Professor Samuelson’s scholarship focuses on Jewish philosophy and theology. In the early part of his career, he wrote primarily on medieval Jewish philosophy. His pioneer work on a fourteenth century Jewish philosopher, Levi Ben Gershom (Gersonides) – Gersonides on God’s knowledge (1977) – propelled the hitherto little known thinker to the forefront of modern English language scholarship on medieval Jewish philosophy.
Going beyond the history of Jewish philosophy, Professor Samuel authored four major constructive philosophic-theological works: The First Seven Days: A Philosophical Commentary on the Creation of Genesis (1992), Judaism and the Doctrine of Creation (1994), Revelation and the God of Israel (2002), and Jewish Faith and Modern Science (2009). These works brought Jewish thinkers to focus on the interplay between science and religion and showed how the biblical text could be better understood in the light of contemporary physics and the life sciences.

EXTRACTED MATERIAL:
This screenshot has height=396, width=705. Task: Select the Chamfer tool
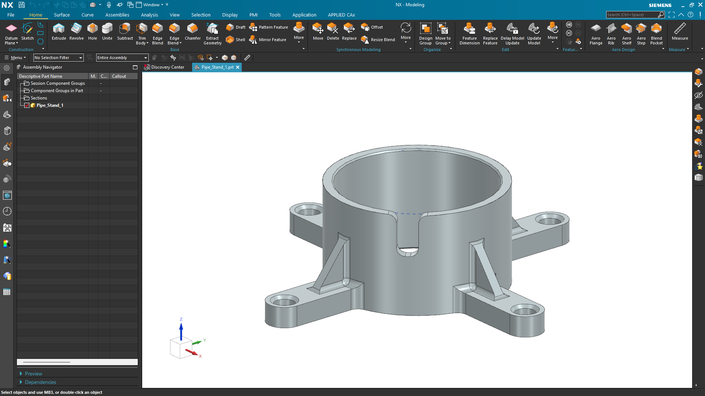[x=192, y=32]
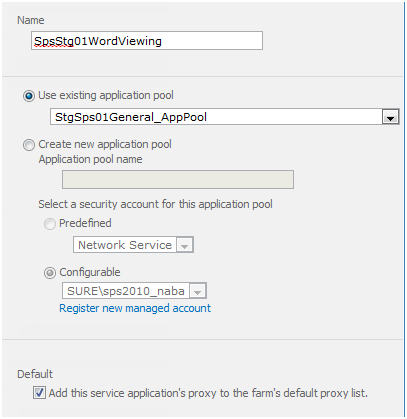Click the Name text field with SpsStg01WordViewing
This screenshot has height=419, width=407.
(147, 41)
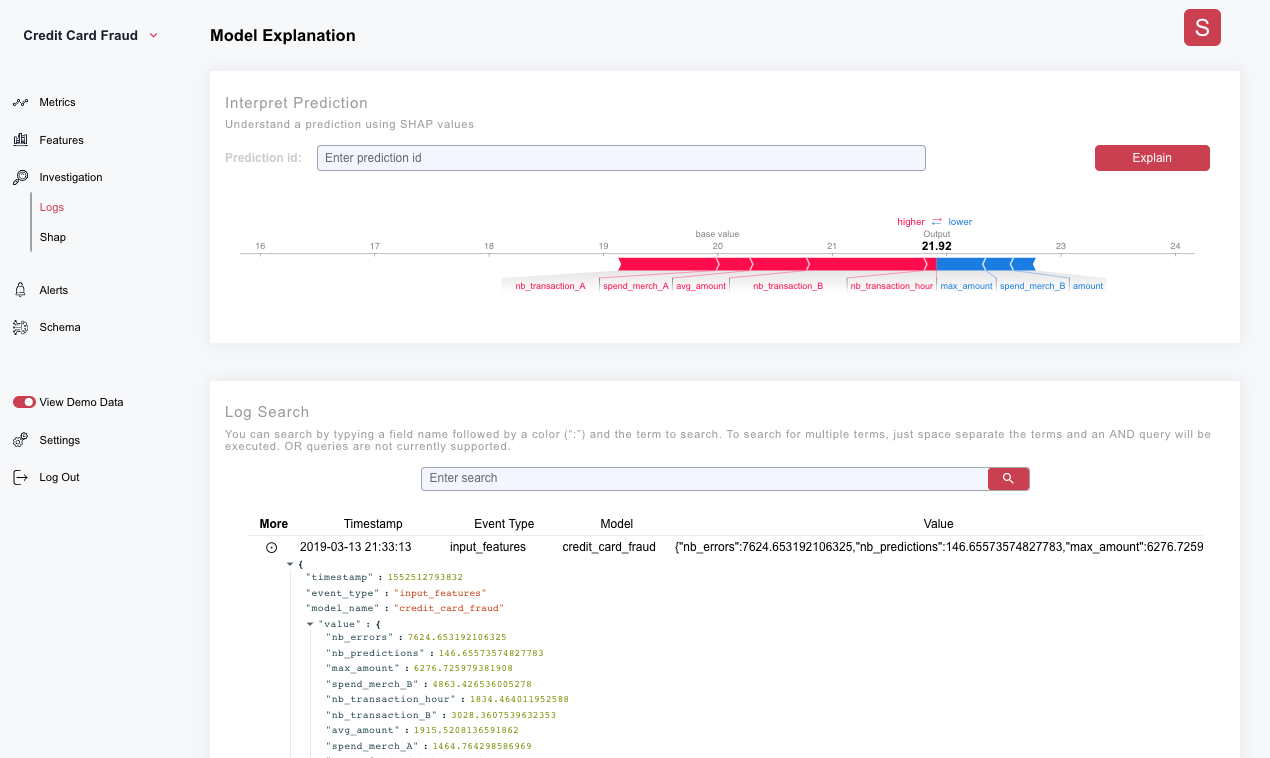Toggle the View Demo Data switch
This screenshot has height=758, width=1270.
coord(24,402)
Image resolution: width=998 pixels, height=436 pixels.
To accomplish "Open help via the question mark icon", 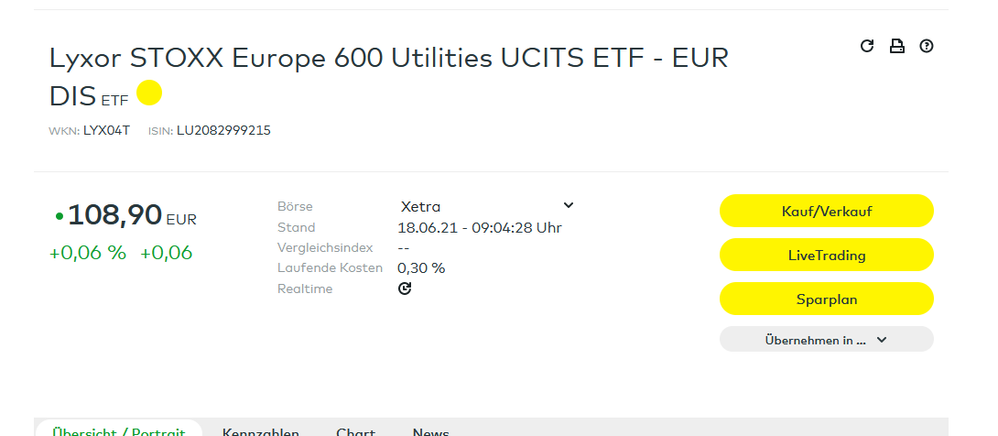I will point(926,46).
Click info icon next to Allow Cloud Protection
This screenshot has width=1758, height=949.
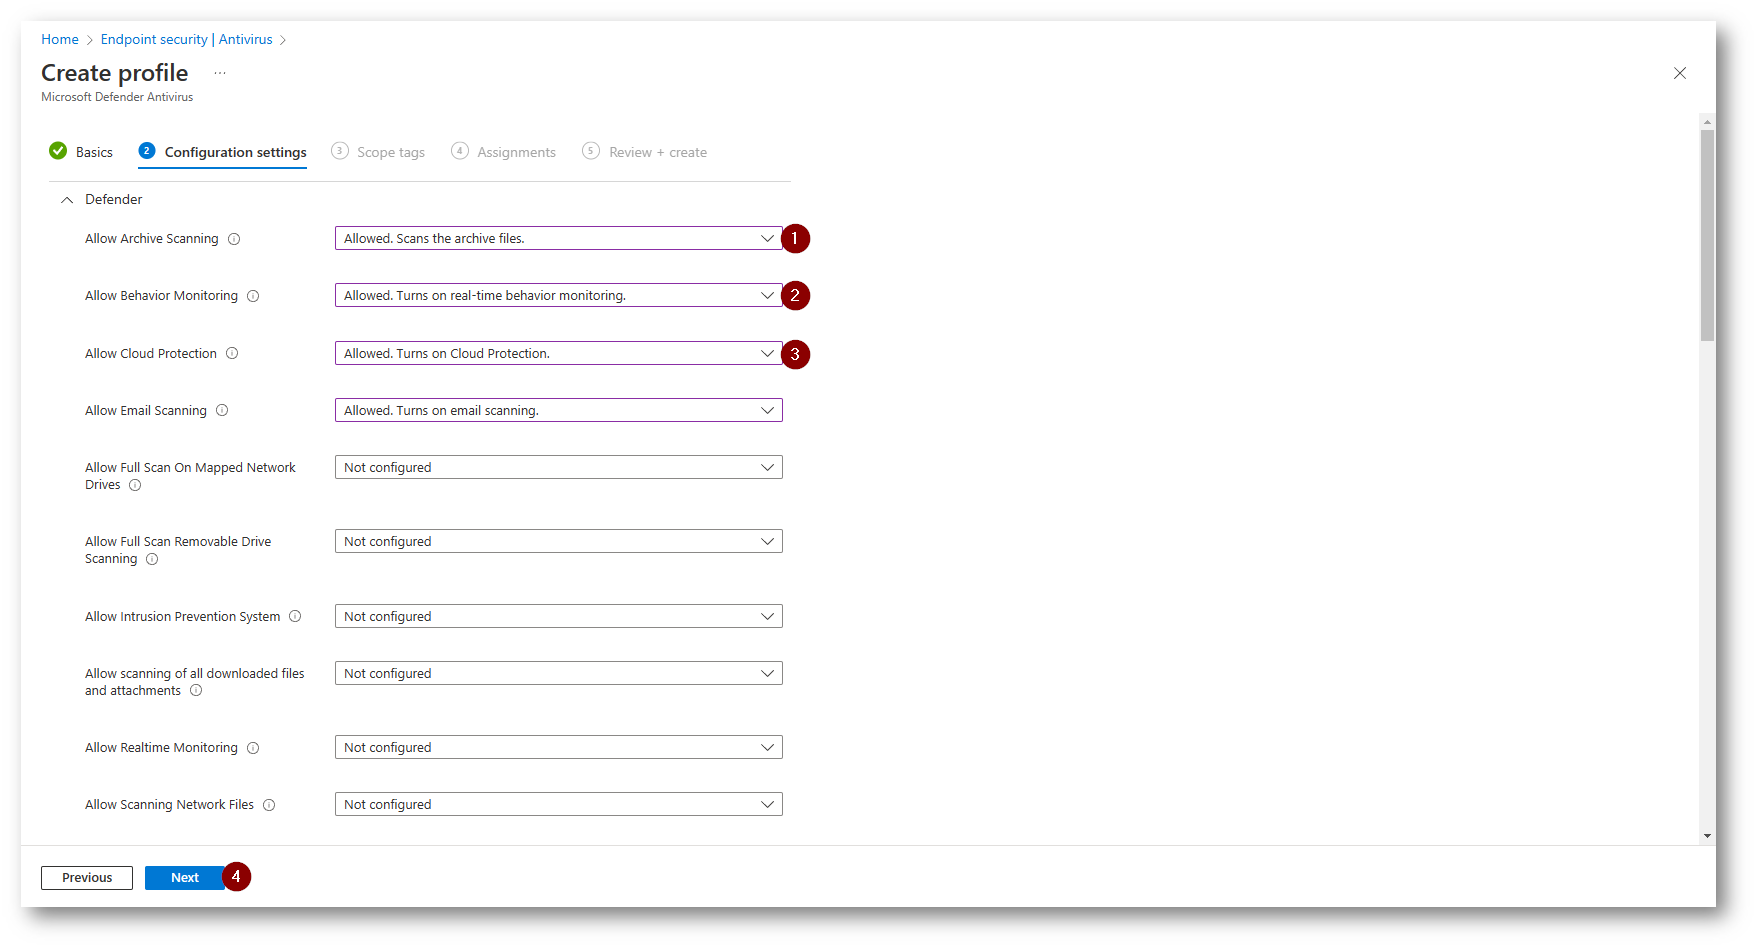click(232, 353)
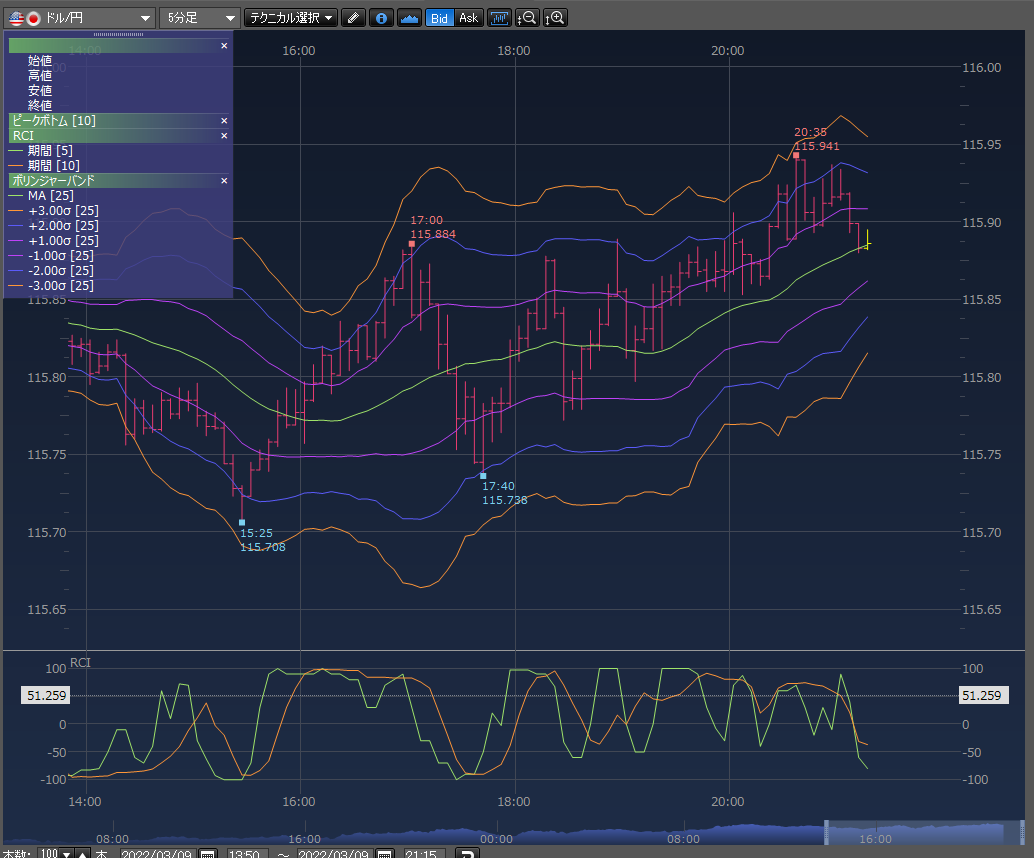Click the 20:35 peak marker 115.941

coord(796,155)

WHAT IS EXPECTED: Continue the passage about Professor Samuelson's scholarship from the point where it stops. The records come from a separate source.

EXERCISE ANSWER:
Professor Samuelson has published two new books I Jewish philosophy. The first is A Users’ Guide to Franz Rosenzweig’s Star of Redemption (1999), which attempts to make the rather difficult text of Rosenzwig accessible to contemporary readers in the English-speaking world. The second is Jewish philosophy, an historical introduction (2003), which is a textbook designed for university undergraduates with minimal background in philosophy, in history, and in Judaism. At present Professor Samuelson is involved with two major research and writing projects: An intellectual history of the developing concepts of light in physics and enlightenment in the Abrahamic religions, and a close philosophical commentary on the traditional rabbinic prayer book.
Professor Samuelson has been active n the American Academy of Religion, the Association of Jewish Studies, the American Philosophical Association, the British Society for the History of Science, Metanexus, the International Society for Science and Religion, and the Franz Rosenzweig Gessellschaft. In these organizations he has articulated a distinctly Jewish way of doing philosophy and demonstrated how to think creatively and precisely about the interface of reason and faith.